第83回 日本循環器学会学術集会

プレナリーセッション
Functional MRの適応と術式

英 語

国内座長:荒井 裕国(東京医科歯科大学 心臓血管外科)

Functional MR(FMR)は、その病態の解明が進む一方で、未だに一定の外科的治療法のコンセンサスが確立していない疾患でもある。これは、本疾患が僧帽弁の逆流でありながら、病因の本質が弁膜ではなくて左室にある為である。虚血性のFMR(IMR)に関しては、CTS Netの多施設ランダム化試験が行われ、その結果に基づいて2017年にAHA/ACCのガイドラインが改訂された。
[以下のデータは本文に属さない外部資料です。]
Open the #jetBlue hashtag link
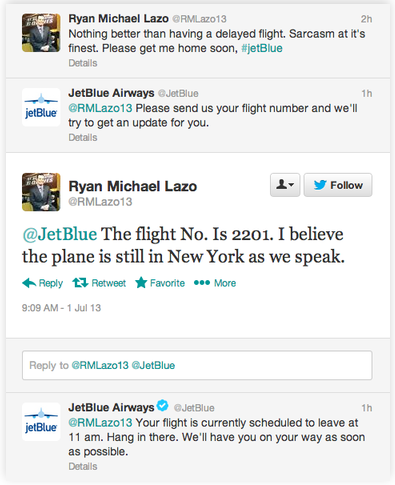Viewport: 395px width, 485px height. pyautogui.click(x=262, y=48)
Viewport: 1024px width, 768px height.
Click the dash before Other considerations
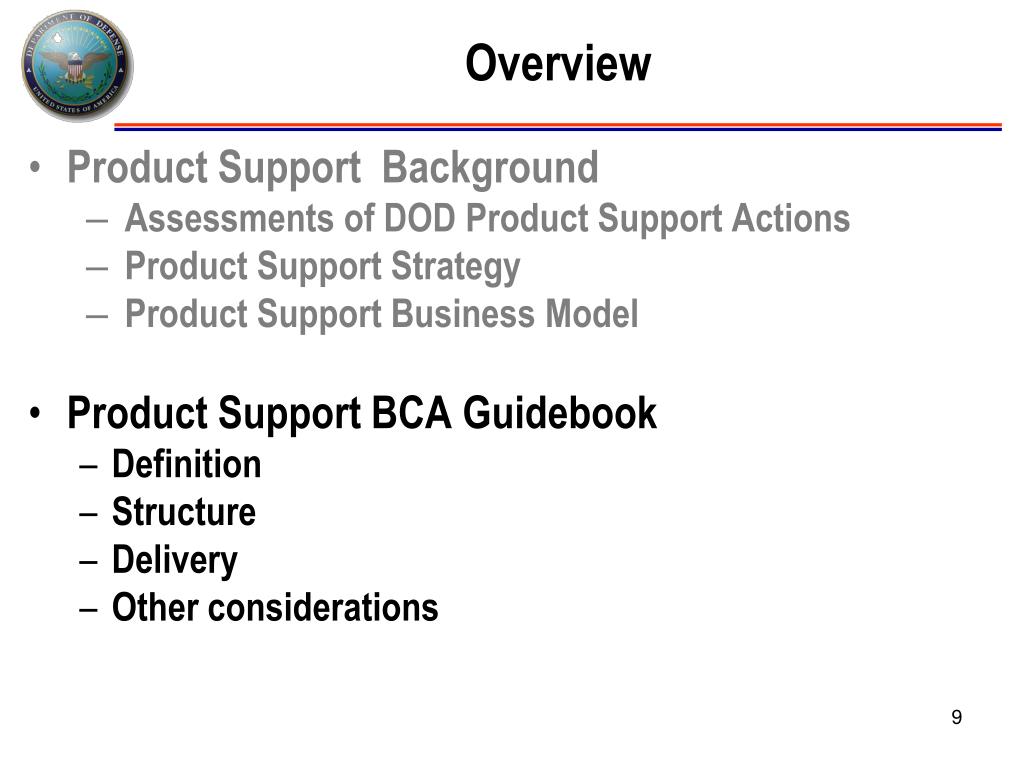(x=88, y=610)
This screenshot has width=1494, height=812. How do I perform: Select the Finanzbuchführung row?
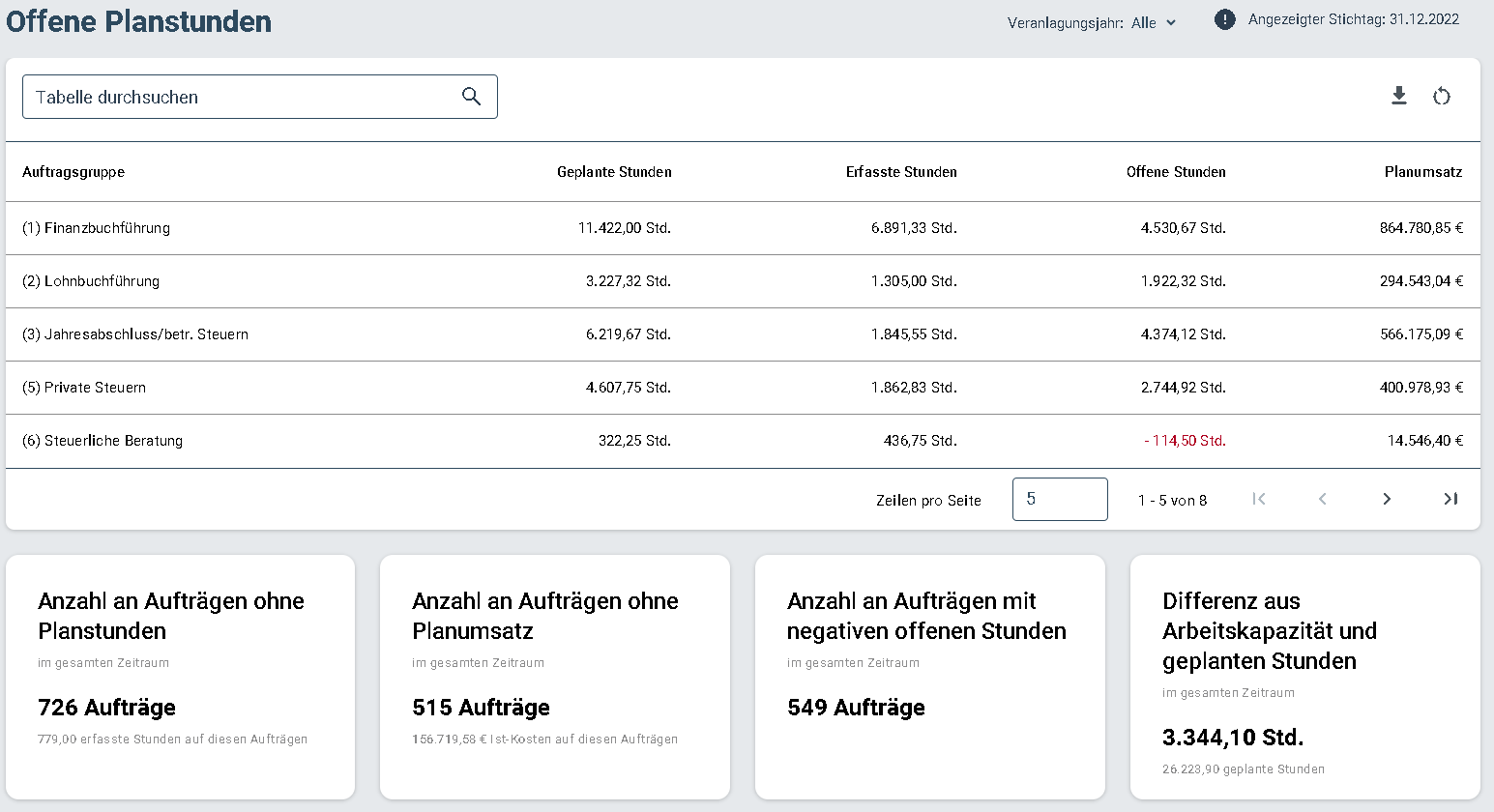click(x=743, y=228)
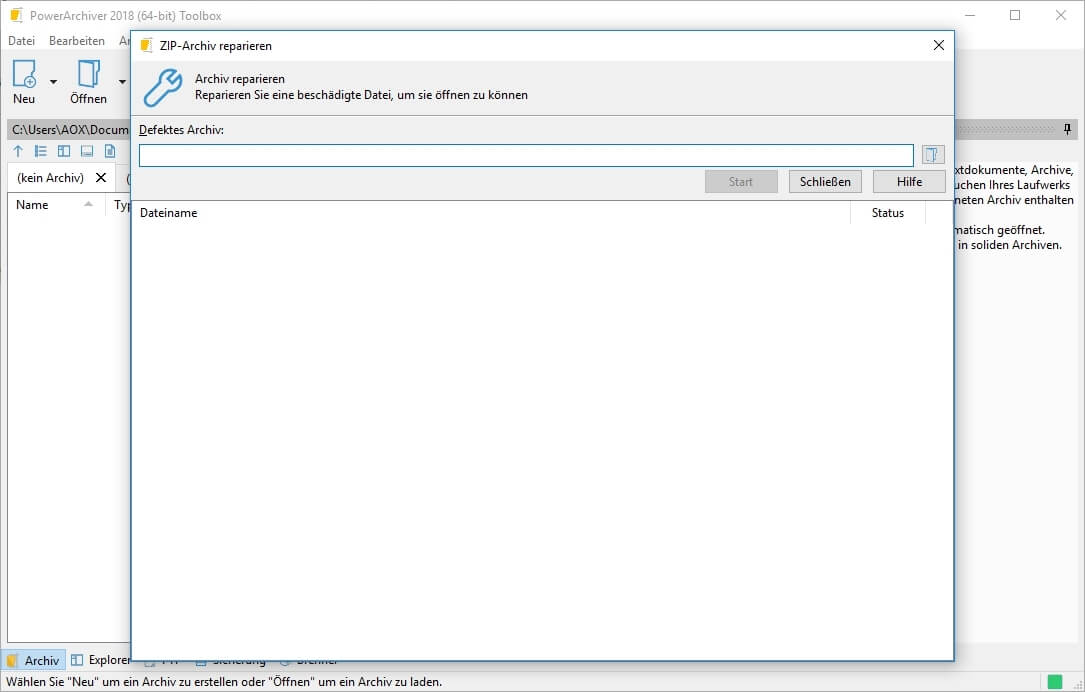Select the list view icon in folder toolbar
Image resolution: width=1085 pixels, height=692 pixels.
coord(41,151)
中等度IMRにおいては、CABG単独に対して僧帽弁形成術の併施によりMRの再発率が有意に低下したものの、生命予後には差を認めず、僧帽弁形成術の有効性は定かではないとされクラスIIbに分類された。一方、重度IMRにおいては、僧帽弁形成術が弁置換術に比べてMRの再発率が有意に高く、弁置換術がクラスIIaに分類された。しかしながら、生命予後では弁形成術と弁置換術とで差を認めず、術後に心機能が最も改善したのは、MRの再発の無い弁形成術であった。ここで問題なのは、いずれの比較試験においても弁形成術として行われているのが単なる弁輪縫縮術であって、弁下手技のようなFMRのメカニズムに迫る形成術が行われていないことである。単なる弁輪縫縮術が弁形成術という用語に置き換えられており、その点でmisleadingな解釈に陥りかねない。本セッションでは、FMRのメカニズムの観点から、手術適応と術式の有効性および限界について論じたい。